WHAT ARE THE RAMIFICATIONS OF THIS DECISION:  The people most at issue here are the parties in this case, as it is unlikely that this case will extend to other cases or other grants of land.  If the Court overturns the Circuit Court and favors Nebraska, it could signal the Court’s movement away from the old standard of review, but that would depend on the specific opinion.

ROOT FOR NEBRASKA IF:  You sell alcohol in Pender, Nebraska, or are one of the increasingly growing Americans who is unreasonably terrified of immigrants.

ROOT FOR PARKER IF:  If you have any recognition of American history whatsoever.


WHAT HAPPENED: Defendant was convicted of a crime in Federal Court and was subject to the Federal Court’s Sentencing Guidelines.  Long story short, the sentencing guidelines consider factors that include, but are not limited to, the defendant’s criminal history, degree of crime, aggravating factors, etc., for purposes of putting each defendant in tiers that have mandatory minimums and maximum sentences.  Defendant was put in one tier (that had a range of 77-96 months), but should have been put in another tier (that had a range of 70-87 months).  Defendant was sentenced to 77 months.

WHY IS THIS BEFORE THE SUPREME COURT:  Mistakes happen, but they really shouldn’t happen when it comes to sentencing since the result is the deprivation of liberty and freedom.  The issue before the Supreme Court is whether or not a defendant who is mistakenly put in the wrong tier gets an automatic review of sentencing, or if that defendant has to prove harm/prejudice from the mistake.

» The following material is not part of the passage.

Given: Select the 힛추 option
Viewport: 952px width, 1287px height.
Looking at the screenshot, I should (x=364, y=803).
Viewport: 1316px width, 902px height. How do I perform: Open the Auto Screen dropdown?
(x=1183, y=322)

WHAT IS THE RULING:  This case is not yet decided.

WHAT IS THE RAMIFICATION OF THIS DECISION:  On a limited scale, it really just affects the small class of federal criminal defendants who are mistakenly sentenced.  On a broader scale, this case speaks to the Court’s recognition of its mistakes and its willingness to resolve those mistakes.  Although this relates to a small class on a specific scale, the overall concept of fixing ones mistakes can apply to DNA evidence, wrongful convictions, or punishments we later deem unconstitutional under the 8th Amendment. On the other side, allowing automatic review could lead to more appeal petitions, which clogs up the Court system.

ROOT FOR MOLINA-MARTINEZ IF:  You have a lot of misplaced anger after watching Making a Murderer and you’re not sure how to direct it.

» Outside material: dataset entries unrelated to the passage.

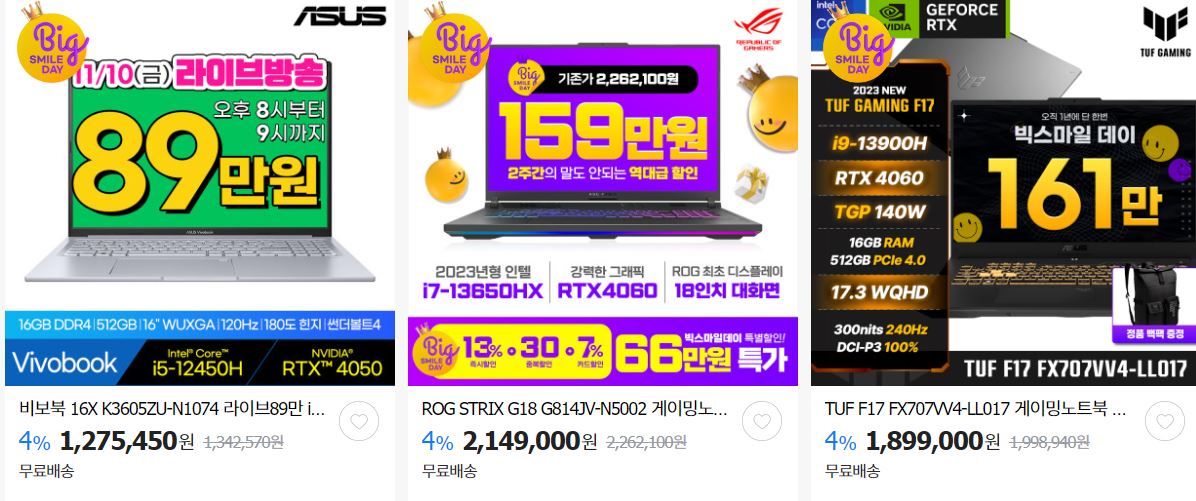This screenshot has width=1196, height=501.
Task: Open the Vivobook 16X K3605ZU-N1074 product title
Action: (x=172, y=409)
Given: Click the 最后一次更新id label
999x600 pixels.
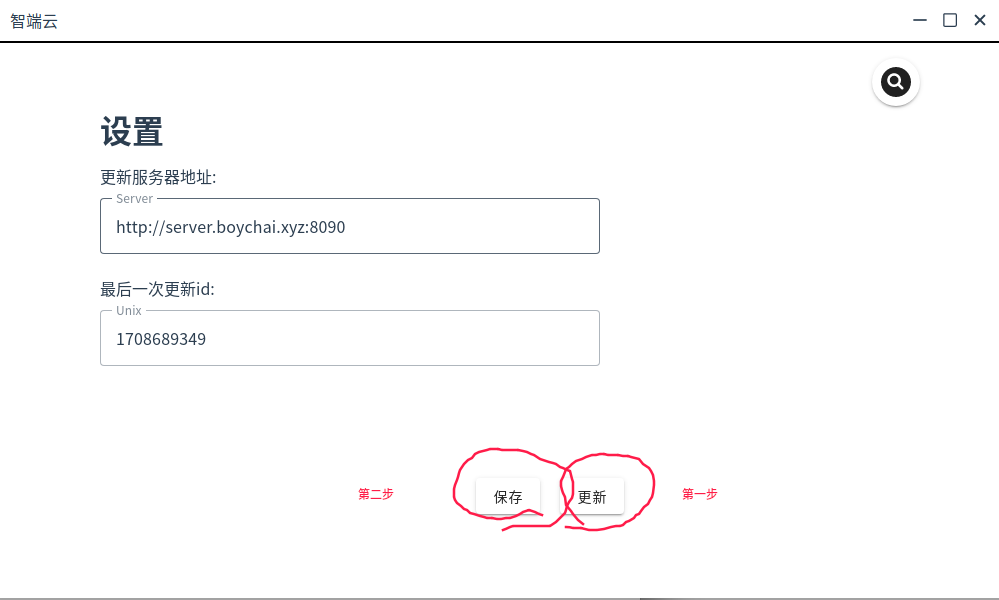Looking at the screenshot, I should 157,290.
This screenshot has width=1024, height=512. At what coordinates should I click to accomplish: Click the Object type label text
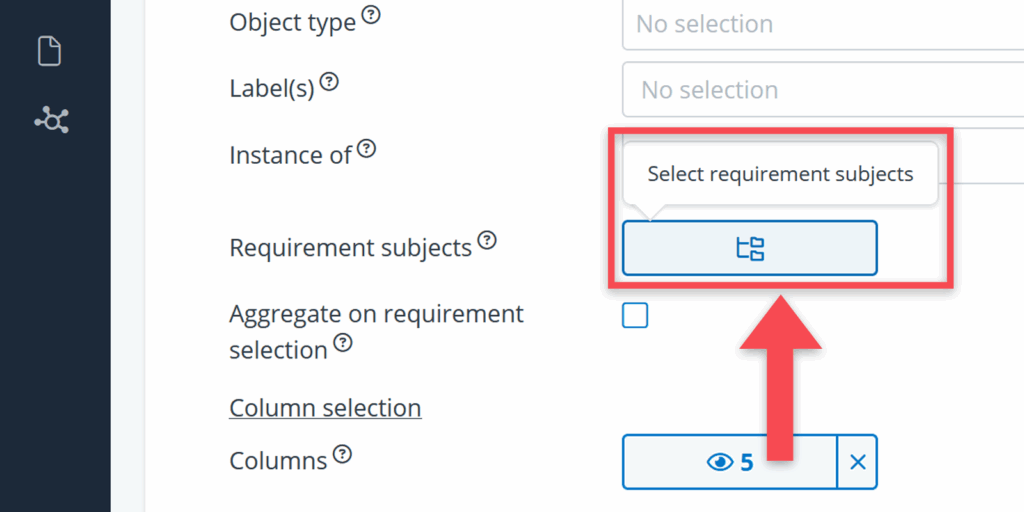292,22
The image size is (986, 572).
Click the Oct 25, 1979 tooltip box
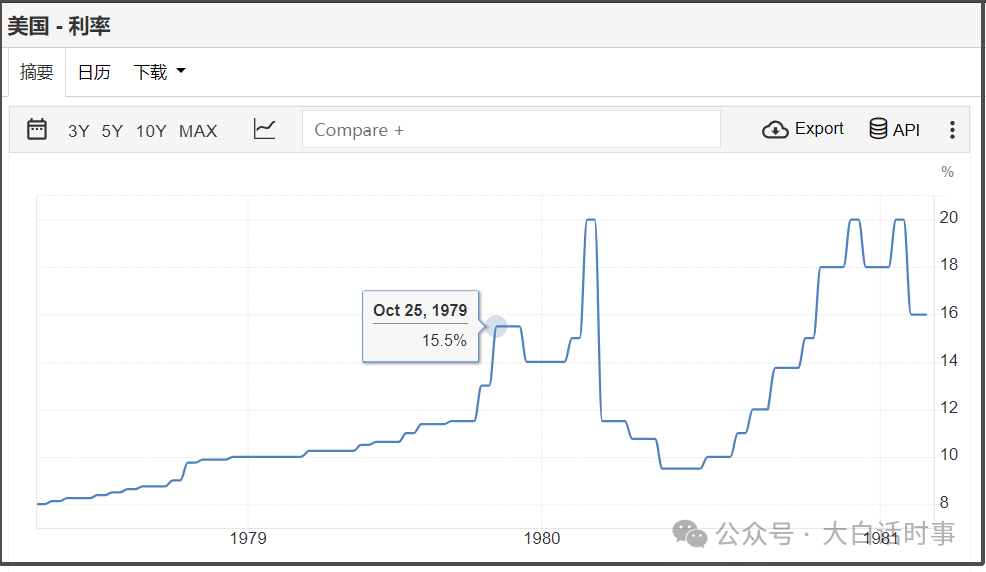pyautogui.click(x=420, y=326)
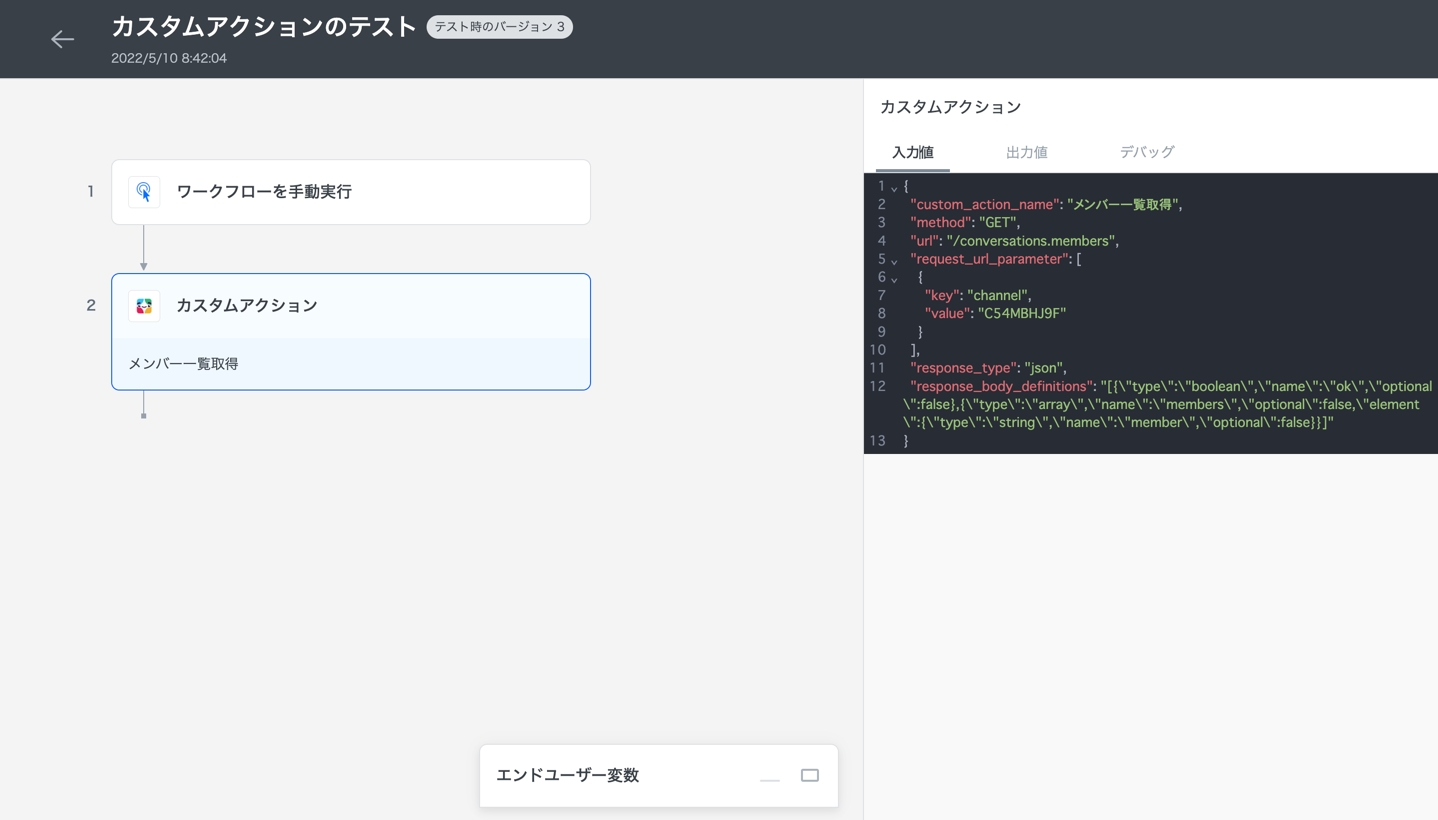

ROOT FOR U.S. IF: the nominal inconvenience of fixing your mistake is less important than another person being in jail.  Also, probably if you are Justice Alito.

WHAT HAPPENED:  Voters in Texas argue that their votes do not count as much as the votes of other Texas citizens who live in different districts.  The principal argument is that the method of determining districts, which counts total population instead of eligible voters, is unconstitutional.  The voters in this particular case argue that counting eligible voters is a more Constitutional way to determine districts.

WHY IS THIS BEFORE THE SUPREME COURT:  Previous cases have dealt with this issue, and while a test has been developed, it is generally recognized (or at least it should be) that voting districts are never going to perfect.  So the Court applies equal protection to these claims but has generally held that voting districts that are close enough and that are not created on the basis of discrimination are usually fine.

WHAT IS THE RULING:  This case is not yet decided.

WHAT ARE THE RAMIFICATIONS OF THIS DECISION:  If it is held that using total population violates the equal protection clause, then many states will have to go back to the drawing board to determine how to create and balance districts.  That could cause greater indecision on this topic, as there is no guarantee that calculating eligible voters will resolve the problem completely.  At very least, this would likely give States greater latitude to create their own voting districts, which can be good or bad depending on how you feel about certain States.

ROOT FOR EVENWELL IF: The principal of Constitutionality means more than the practical effectiveness of the status quo.

ROOT FOR ABBOTT IF: You’re the kind of person that is OK with things not being perfect as long as they are not fundamentally corrupt or broken.